> [Task description]: When you reach the line holding "The image size is (701, 1288).", please begin to restate the lines word for word and continue through the last one in the material, excluding pictures.

> [Recorded data]:
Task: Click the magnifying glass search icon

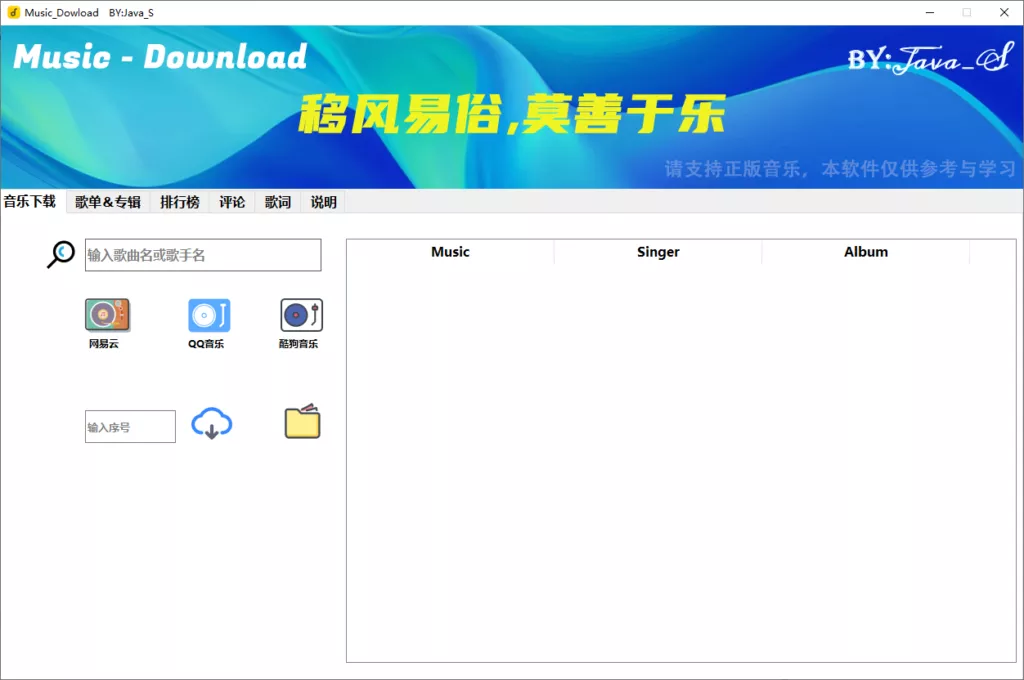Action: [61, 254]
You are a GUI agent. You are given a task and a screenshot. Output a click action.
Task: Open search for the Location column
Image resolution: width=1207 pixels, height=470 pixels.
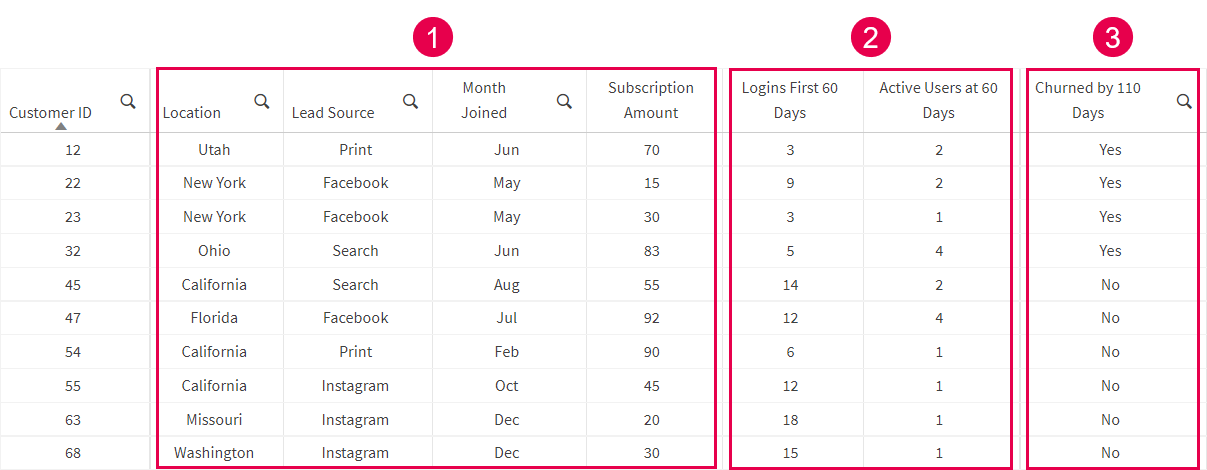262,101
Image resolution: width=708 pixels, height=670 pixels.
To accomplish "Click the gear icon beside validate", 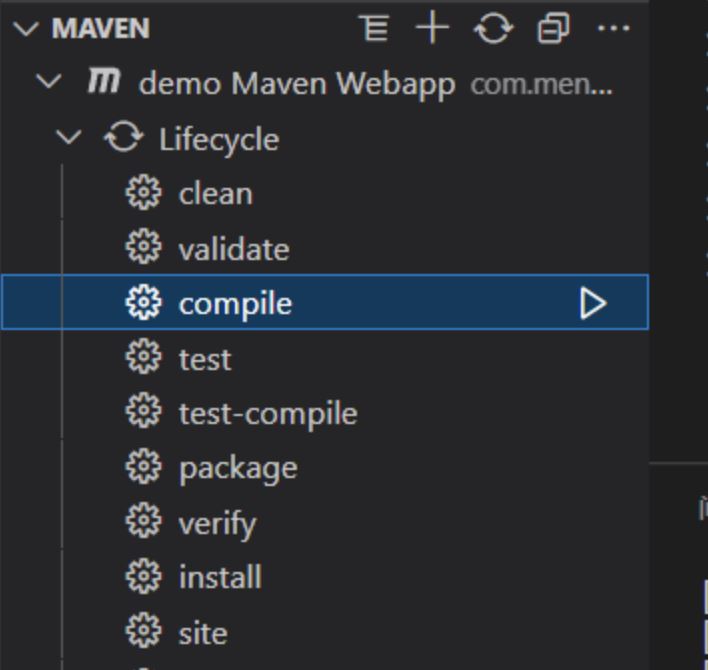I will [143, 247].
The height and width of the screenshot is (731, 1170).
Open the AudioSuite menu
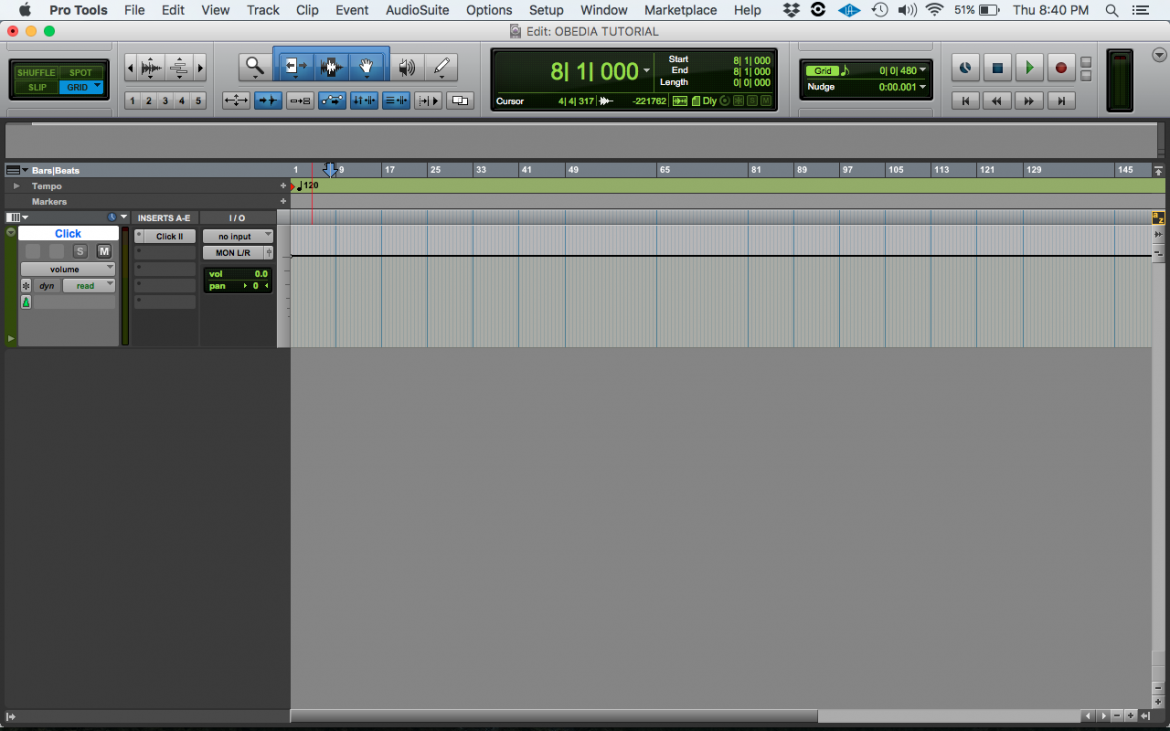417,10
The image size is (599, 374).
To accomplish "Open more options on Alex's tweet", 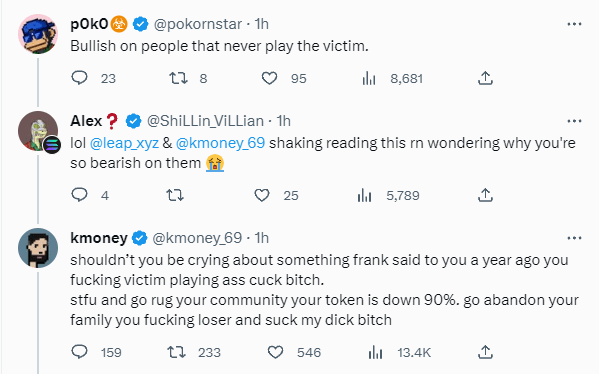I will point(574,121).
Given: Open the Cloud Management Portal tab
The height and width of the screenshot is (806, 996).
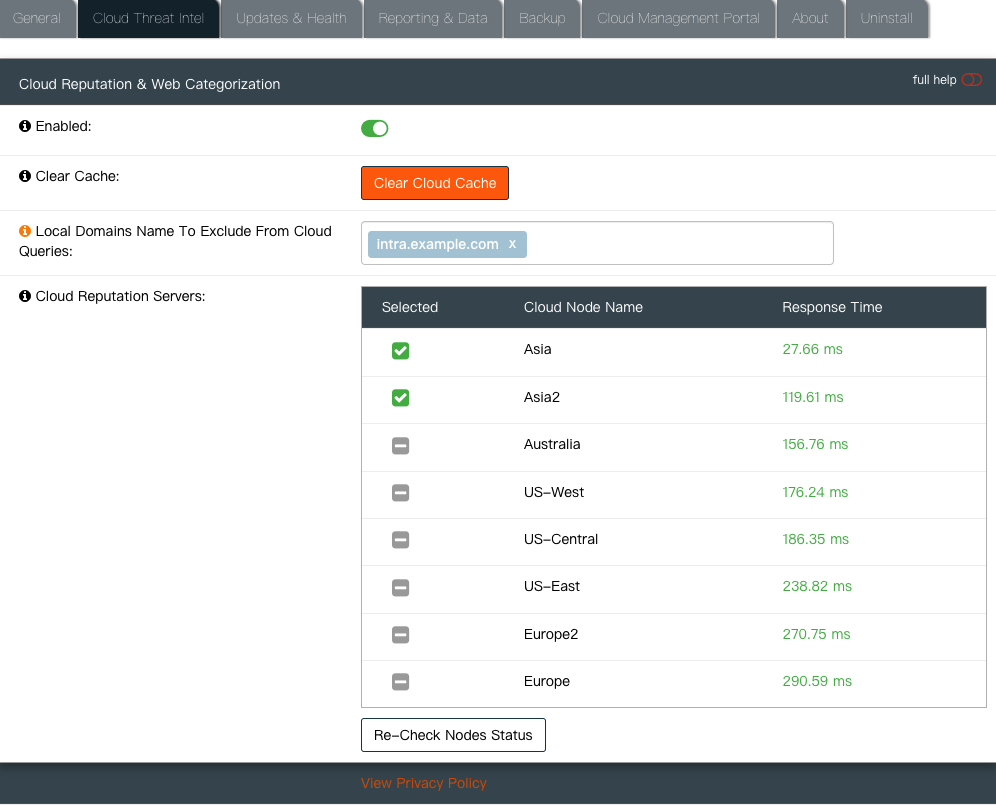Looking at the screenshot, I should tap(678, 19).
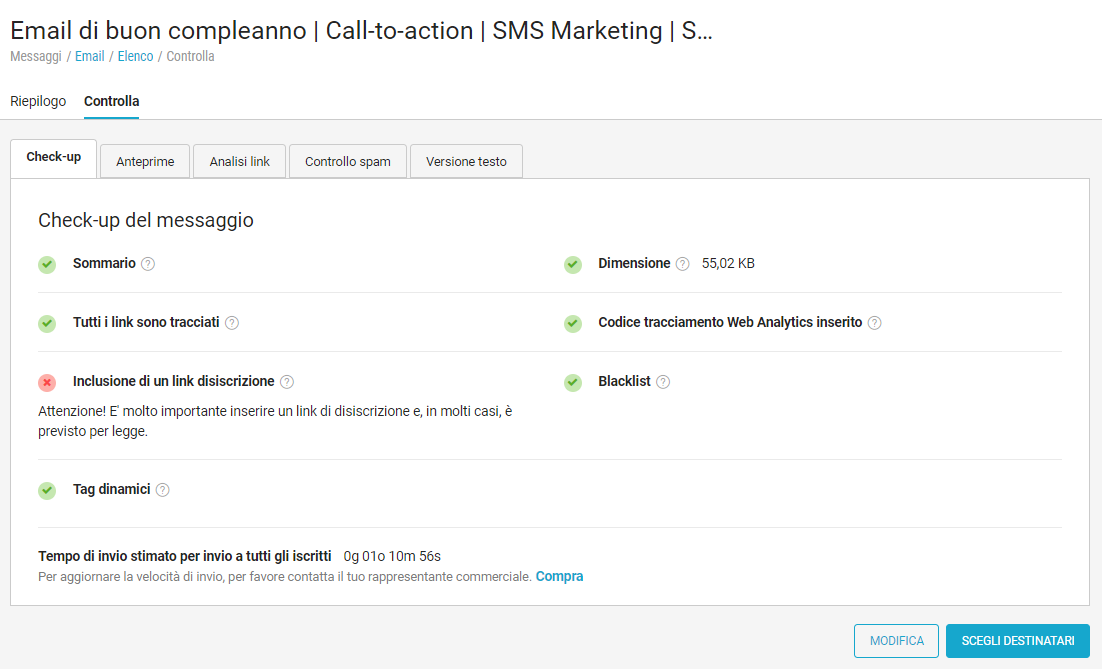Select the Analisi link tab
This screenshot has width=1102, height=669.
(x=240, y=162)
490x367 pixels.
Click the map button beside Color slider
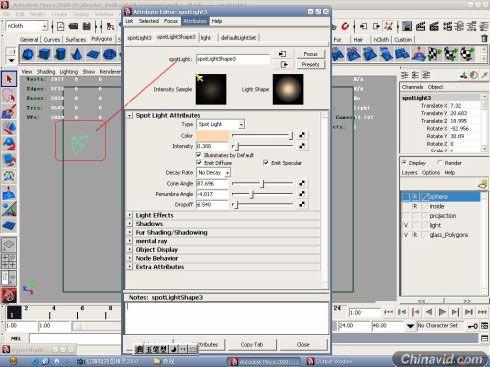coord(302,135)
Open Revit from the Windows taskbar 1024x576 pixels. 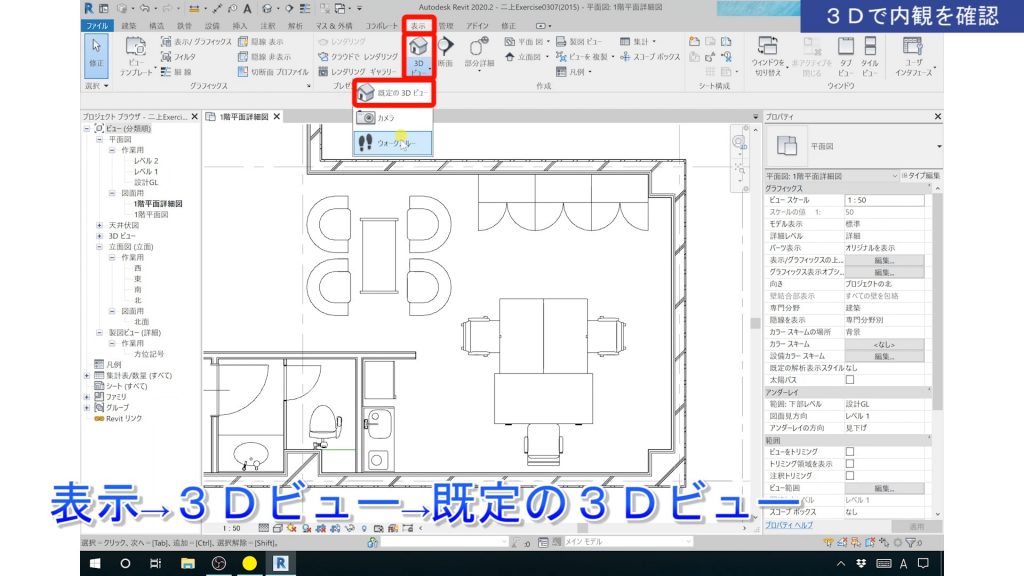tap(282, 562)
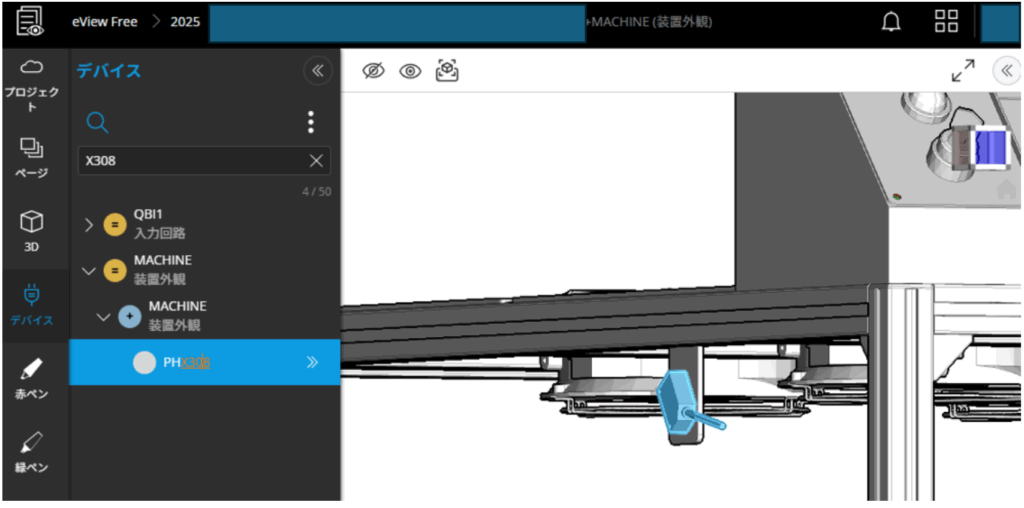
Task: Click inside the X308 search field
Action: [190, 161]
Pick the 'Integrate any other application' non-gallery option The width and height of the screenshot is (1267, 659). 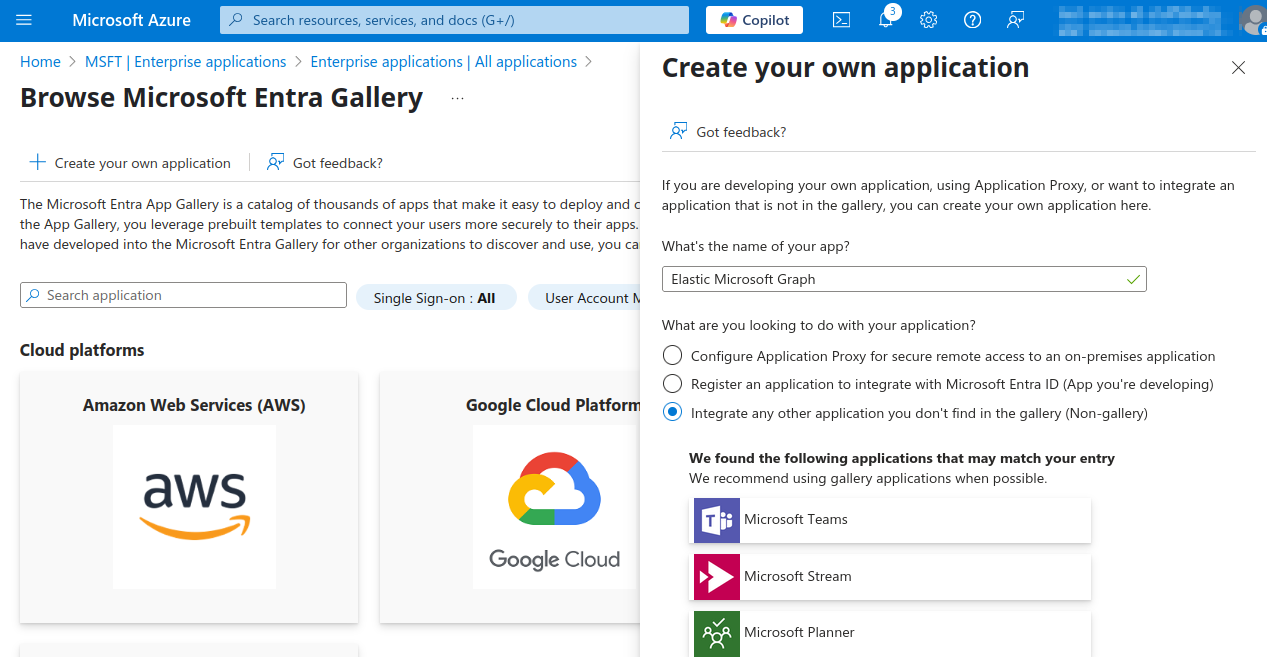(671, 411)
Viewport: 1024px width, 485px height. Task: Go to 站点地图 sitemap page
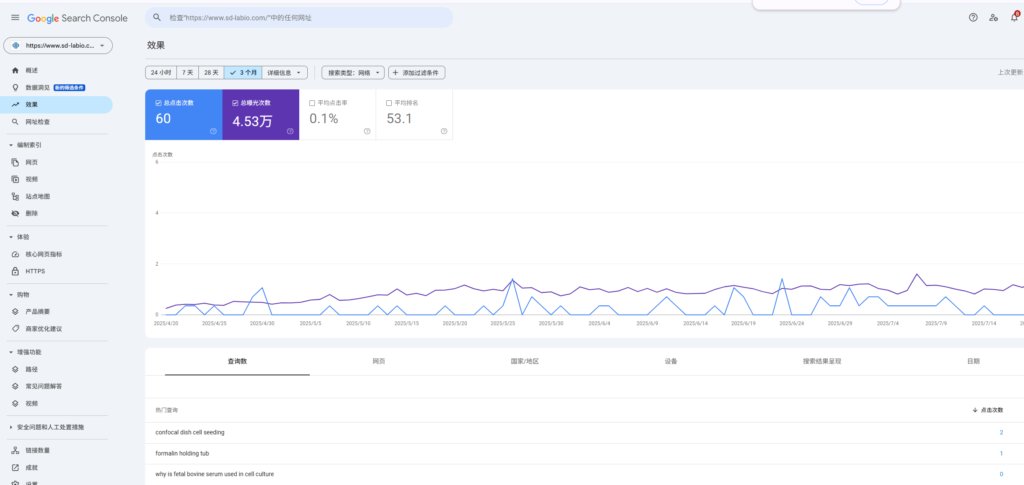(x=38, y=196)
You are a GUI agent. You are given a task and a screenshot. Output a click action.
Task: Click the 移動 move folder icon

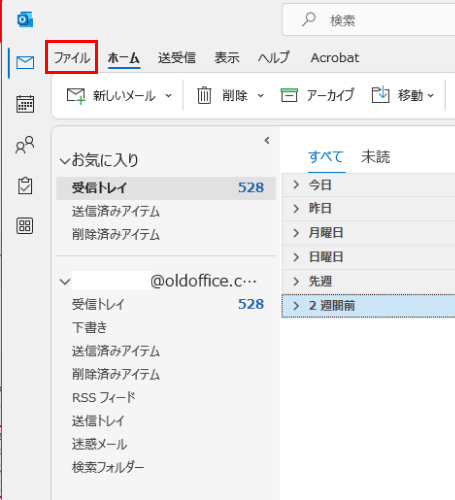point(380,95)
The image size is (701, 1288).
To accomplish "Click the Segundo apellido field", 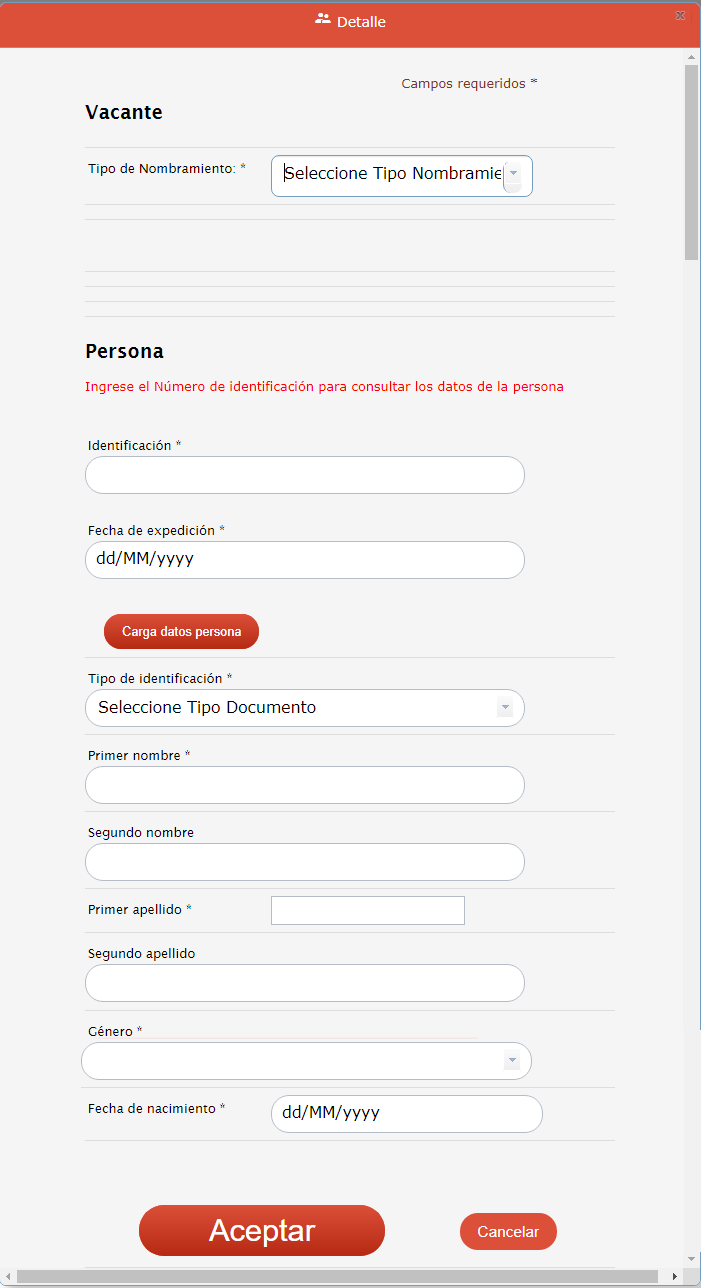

> [Solution to the problem]:
The image size is (701, 1288).
To accomplish "Click the Segundo apellido field", 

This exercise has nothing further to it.